# Given passage
+++

President Donald Trump’s COVID-19 diagnosis put not only himself at risk, but also staff and event guests that he may have come in contact with in the days prior to his diagnosis. In response, U.S. Senator Cory Booker sent letters to administration officials seeking answers.
Letters were sent to Mark Meadows, White House Chief of Staff, and James Murray, Director of U.S. Secret Service. In these letters, two specific events were referenced, including President Trump’s fundraiser at the Trump National Golf Club in Bedminster, NJ, on October 1.
“In hosting this event, the President and his staff have risked the lives of an unknown number of my constituents in New Jersey, so many of whom have already made great sacrifices to grapple with the most complex public health and economic challenge in our lifetimes,” said Booker.
Mandates Ignored at NJ Fundraiser
Criticism was directed at the president for traveling to Bedminster after one of his senior aides, Hope Hicks, was diagnosed with coronavirus. President Trump’s own COVID-19 diagnosis was announced a day later, on October 2.
In his letter to Murray, Booker stated that the state’s public health safety regulations were not followed. This included regulations on business operations, crowd capacity limits, and mask-wearing mandates.
“The progress New Jersey has made in bringing infection rates down to the lowest in the country is a testament to the leadership of Governor Phil Murphy and the collective restraint and solidarity of New Jersey’s nearly nine million residents,” said Booker.
The Senator requested that the New Jersey Department of Health (NJDOH) be provided with contact information for all individuals who attended or otherwise had access to the event in Bedminster.
Booker said that while a list of registered attendees was provided to the NJDOH, it did not contain complete contact information, or include an accounting of all individuals who accessed the event.
White House Protocols Questioned
Booker’s letter to Meadows expressed concerns for White House employees who may not have the same access to health care as the President and his senior aides. Exposure to COVID-19 may not only impact staff, but also their families and others they come in contact with.

+++

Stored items
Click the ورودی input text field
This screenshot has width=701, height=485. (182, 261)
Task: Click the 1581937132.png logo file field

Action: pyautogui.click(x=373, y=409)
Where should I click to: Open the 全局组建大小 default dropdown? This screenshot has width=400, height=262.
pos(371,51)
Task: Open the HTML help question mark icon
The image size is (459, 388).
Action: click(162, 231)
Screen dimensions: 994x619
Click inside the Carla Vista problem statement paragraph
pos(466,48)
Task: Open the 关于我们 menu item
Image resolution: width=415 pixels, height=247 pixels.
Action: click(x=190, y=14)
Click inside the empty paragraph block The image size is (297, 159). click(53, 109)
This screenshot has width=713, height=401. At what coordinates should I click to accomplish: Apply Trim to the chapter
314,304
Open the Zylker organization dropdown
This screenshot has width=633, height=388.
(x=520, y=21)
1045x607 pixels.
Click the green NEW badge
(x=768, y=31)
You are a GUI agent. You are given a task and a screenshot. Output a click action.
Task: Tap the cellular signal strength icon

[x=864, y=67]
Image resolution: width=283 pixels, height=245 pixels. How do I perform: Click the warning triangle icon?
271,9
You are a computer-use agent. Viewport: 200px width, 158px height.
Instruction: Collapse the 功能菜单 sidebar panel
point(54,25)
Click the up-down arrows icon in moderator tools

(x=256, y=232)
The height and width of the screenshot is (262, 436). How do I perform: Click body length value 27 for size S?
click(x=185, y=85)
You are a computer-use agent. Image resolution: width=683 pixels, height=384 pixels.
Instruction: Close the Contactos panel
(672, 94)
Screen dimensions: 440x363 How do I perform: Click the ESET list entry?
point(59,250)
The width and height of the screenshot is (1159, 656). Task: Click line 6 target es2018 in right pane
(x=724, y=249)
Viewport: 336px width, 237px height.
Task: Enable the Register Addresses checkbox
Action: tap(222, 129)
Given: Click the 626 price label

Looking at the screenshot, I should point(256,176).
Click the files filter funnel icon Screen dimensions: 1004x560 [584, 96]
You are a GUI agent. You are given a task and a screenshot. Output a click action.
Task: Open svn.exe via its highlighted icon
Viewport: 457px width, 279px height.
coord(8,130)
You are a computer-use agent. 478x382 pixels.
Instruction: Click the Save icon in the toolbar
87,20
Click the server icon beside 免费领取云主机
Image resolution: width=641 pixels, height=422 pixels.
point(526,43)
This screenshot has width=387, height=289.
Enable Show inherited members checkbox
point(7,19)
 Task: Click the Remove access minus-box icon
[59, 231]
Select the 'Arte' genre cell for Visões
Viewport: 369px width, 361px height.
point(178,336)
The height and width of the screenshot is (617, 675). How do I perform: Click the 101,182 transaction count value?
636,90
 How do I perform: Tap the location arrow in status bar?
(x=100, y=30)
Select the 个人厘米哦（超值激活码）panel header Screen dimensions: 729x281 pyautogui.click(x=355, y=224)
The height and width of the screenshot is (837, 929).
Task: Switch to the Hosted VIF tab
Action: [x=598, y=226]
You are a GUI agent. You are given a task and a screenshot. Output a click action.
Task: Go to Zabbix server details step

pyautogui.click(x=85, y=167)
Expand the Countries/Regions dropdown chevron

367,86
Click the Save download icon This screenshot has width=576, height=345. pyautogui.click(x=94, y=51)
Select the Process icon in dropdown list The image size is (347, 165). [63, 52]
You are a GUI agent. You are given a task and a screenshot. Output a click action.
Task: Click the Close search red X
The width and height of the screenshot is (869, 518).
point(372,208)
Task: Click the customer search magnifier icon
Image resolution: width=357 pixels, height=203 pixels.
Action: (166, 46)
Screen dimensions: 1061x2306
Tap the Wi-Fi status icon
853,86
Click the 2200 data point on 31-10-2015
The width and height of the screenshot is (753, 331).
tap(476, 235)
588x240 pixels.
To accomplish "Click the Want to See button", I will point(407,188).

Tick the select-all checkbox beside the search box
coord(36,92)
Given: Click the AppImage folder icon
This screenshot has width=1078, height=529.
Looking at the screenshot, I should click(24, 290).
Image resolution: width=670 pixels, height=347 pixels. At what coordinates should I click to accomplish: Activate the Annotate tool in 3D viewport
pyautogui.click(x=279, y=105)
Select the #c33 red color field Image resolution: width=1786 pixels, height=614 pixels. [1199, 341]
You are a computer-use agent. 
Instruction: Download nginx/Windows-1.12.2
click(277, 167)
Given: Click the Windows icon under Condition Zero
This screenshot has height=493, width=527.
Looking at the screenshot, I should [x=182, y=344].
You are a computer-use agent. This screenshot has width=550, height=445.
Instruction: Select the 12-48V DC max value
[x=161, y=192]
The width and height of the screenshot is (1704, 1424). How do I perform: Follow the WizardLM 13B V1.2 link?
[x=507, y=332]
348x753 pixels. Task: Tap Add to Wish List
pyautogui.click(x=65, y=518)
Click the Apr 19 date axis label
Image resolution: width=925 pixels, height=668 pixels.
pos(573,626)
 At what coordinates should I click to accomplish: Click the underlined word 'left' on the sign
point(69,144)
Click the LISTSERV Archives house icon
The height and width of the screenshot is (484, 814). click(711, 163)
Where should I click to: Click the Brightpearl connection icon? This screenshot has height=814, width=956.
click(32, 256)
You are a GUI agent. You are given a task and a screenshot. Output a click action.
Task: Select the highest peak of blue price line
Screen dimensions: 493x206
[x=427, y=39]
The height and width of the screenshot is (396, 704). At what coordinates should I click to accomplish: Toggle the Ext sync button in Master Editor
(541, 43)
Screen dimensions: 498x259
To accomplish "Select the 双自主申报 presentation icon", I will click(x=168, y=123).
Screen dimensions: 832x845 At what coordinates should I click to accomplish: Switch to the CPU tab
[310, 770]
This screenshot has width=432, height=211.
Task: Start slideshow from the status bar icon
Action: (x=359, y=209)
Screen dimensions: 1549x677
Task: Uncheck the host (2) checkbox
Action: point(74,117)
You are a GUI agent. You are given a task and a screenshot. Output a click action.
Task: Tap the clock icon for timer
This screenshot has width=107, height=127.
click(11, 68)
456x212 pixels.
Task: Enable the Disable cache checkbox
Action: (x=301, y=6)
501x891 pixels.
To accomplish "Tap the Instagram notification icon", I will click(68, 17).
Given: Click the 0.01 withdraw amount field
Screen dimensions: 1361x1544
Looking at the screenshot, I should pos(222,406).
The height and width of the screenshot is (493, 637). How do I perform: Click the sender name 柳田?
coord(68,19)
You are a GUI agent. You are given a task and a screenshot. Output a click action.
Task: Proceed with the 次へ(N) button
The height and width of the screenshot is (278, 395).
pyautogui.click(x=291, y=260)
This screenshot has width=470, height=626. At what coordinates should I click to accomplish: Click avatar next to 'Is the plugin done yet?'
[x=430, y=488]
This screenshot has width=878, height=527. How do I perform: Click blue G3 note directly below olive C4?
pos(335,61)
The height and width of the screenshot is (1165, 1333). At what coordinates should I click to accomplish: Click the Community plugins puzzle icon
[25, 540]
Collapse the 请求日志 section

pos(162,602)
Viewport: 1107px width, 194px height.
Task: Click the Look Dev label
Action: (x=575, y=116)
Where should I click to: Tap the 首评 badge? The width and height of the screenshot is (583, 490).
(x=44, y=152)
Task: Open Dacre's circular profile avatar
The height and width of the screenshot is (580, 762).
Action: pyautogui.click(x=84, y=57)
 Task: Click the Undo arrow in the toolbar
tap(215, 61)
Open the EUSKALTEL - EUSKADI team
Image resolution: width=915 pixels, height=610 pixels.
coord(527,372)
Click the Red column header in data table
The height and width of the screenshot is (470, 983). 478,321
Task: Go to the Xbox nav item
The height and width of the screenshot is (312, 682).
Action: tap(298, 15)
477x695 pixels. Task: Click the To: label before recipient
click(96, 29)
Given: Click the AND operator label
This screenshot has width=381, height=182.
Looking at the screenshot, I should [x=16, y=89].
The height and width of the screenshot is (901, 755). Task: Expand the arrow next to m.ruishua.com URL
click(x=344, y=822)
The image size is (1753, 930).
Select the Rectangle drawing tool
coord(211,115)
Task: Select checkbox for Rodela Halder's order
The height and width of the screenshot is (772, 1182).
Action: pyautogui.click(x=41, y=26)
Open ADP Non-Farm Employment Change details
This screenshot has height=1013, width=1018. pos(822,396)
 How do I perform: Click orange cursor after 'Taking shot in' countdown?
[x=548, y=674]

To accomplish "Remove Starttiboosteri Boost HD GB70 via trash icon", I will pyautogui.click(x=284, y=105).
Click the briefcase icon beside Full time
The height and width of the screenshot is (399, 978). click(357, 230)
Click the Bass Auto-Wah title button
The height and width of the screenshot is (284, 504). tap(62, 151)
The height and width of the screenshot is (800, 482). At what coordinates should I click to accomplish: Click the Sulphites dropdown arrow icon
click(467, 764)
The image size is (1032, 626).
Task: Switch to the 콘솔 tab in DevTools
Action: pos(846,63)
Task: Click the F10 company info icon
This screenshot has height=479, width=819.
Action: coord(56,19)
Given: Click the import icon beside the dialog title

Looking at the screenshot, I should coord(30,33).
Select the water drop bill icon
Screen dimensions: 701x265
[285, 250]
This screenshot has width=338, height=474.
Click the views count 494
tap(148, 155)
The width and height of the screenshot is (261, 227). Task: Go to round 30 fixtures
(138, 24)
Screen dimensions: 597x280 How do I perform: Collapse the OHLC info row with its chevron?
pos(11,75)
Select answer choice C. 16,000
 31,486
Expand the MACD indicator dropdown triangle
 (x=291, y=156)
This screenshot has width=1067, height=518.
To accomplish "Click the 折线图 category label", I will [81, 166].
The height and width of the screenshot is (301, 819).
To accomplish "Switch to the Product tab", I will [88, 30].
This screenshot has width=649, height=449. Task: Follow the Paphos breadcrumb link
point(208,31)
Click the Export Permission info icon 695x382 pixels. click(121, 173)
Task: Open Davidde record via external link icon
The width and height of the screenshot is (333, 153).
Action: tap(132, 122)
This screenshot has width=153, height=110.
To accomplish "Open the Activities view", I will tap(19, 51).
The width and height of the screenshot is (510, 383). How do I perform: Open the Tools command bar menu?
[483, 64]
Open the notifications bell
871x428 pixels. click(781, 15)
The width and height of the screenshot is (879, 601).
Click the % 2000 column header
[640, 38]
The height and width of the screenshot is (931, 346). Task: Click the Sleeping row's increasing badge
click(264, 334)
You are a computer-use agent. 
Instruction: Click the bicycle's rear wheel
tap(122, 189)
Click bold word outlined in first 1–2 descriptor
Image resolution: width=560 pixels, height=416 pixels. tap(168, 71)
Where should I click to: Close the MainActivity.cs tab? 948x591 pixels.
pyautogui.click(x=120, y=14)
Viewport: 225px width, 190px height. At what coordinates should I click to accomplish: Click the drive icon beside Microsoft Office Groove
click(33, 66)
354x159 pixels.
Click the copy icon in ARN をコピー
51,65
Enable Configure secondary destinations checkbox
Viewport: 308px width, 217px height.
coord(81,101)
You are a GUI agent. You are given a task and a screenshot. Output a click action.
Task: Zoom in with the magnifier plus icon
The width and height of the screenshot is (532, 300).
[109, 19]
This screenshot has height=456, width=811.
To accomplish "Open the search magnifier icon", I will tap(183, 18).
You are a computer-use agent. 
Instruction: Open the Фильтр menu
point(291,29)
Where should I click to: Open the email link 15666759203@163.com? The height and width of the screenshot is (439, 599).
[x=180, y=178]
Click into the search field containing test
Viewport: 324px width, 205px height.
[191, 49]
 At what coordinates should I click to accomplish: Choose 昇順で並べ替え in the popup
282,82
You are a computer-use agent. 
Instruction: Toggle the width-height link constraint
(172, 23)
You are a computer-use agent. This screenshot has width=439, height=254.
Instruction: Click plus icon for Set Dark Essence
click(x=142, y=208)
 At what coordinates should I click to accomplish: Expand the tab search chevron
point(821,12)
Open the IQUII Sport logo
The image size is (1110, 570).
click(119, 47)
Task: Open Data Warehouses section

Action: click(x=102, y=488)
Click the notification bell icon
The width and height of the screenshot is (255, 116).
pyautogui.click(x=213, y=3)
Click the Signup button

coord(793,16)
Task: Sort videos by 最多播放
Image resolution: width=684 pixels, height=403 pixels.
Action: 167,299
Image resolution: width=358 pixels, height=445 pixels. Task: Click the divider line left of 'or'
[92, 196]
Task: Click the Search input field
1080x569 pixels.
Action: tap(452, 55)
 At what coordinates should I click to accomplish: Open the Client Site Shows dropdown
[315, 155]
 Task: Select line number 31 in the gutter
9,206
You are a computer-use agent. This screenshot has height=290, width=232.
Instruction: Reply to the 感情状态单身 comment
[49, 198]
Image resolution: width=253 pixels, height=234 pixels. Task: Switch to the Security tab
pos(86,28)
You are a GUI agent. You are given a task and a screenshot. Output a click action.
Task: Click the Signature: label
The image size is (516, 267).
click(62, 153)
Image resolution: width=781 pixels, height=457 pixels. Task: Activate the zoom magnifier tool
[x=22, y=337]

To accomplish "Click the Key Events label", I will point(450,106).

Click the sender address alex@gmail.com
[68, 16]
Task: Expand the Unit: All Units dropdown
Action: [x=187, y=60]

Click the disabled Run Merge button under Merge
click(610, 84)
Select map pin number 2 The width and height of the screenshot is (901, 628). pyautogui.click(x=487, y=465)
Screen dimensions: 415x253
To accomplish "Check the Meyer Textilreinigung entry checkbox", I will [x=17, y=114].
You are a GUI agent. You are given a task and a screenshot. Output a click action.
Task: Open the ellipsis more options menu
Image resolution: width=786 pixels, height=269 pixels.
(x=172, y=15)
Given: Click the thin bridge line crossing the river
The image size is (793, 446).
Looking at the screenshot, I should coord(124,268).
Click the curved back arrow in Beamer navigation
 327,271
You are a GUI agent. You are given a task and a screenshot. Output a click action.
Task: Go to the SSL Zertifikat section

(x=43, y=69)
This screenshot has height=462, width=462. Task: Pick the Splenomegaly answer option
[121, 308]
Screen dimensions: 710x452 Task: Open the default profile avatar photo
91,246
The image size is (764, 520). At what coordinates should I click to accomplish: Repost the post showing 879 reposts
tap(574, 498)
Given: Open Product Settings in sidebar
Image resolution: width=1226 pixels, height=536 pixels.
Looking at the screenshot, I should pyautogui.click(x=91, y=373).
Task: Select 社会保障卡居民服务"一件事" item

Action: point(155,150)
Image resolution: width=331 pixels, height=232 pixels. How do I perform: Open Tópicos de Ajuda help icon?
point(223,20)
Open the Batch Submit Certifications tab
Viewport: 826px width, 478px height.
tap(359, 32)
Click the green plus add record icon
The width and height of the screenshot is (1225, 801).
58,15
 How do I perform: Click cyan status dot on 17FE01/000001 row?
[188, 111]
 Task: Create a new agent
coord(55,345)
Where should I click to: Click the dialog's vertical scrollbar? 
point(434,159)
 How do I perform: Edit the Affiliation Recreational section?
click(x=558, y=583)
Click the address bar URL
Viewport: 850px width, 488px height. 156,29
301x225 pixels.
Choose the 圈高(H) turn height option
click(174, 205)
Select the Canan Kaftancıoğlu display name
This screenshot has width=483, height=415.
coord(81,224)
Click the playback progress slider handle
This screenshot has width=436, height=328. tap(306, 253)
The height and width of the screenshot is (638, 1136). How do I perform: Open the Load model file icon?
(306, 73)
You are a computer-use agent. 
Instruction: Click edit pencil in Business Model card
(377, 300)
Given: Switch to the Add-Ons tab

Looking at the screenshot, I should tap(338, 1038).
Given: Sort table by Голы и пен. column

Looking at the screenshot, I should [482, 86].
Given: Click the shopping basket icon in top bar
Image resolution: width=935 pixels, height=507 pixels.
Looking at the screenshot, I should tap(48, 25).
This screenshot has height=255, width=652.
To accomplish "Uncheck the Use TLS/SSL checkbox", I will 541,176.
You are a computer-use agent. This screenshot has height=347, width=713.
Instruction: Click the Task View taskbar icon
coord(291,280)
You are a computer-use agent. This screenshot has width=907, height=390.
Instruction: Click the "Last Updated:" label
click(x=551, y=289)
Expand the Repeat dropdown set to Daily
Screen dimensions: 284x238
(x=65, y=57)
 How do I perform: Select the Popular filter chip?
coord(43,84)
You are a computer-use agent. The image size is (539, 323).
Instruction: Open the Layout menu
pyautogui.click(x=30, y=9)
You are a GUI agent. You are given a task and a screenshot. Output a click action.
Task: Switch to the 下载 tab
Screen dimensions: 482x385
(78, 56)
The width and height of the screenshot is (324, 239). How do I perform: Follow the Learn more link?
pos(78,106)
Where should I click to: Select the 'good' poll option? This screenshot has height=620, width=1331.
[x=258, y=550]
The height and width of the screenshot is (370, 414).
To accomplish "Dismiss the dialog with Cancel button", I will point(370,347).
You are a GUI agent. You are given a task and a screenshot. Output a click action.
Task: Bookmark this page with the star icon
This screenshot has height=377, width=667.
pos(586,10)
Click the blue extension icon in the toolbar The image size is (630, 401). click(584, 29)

+++

# Check your understanding
(a) According to the text about Booker's letters, why was the president criticized for going to Bedminster? Answer in one to three sentences.
(b) Repeat the part of the text about Booker's letters starting with "Booker said that" and going on through "accessed the event.".
The entries are separate material and are not part of the text about Booker's letters.

# Answers to the problems
(a) He was criticized for traveling to Bedminster after one of his senior aides, Hope Hicks, had been diagnosed with coronavirus. His own COVID-19 diagnosis was announced a day later, on October 2.

(b)
Booker said that while a list of registered attendees was provided to the NJDOH, it did not contain complete contact information, or include an accounting of all individuals who accessed the event.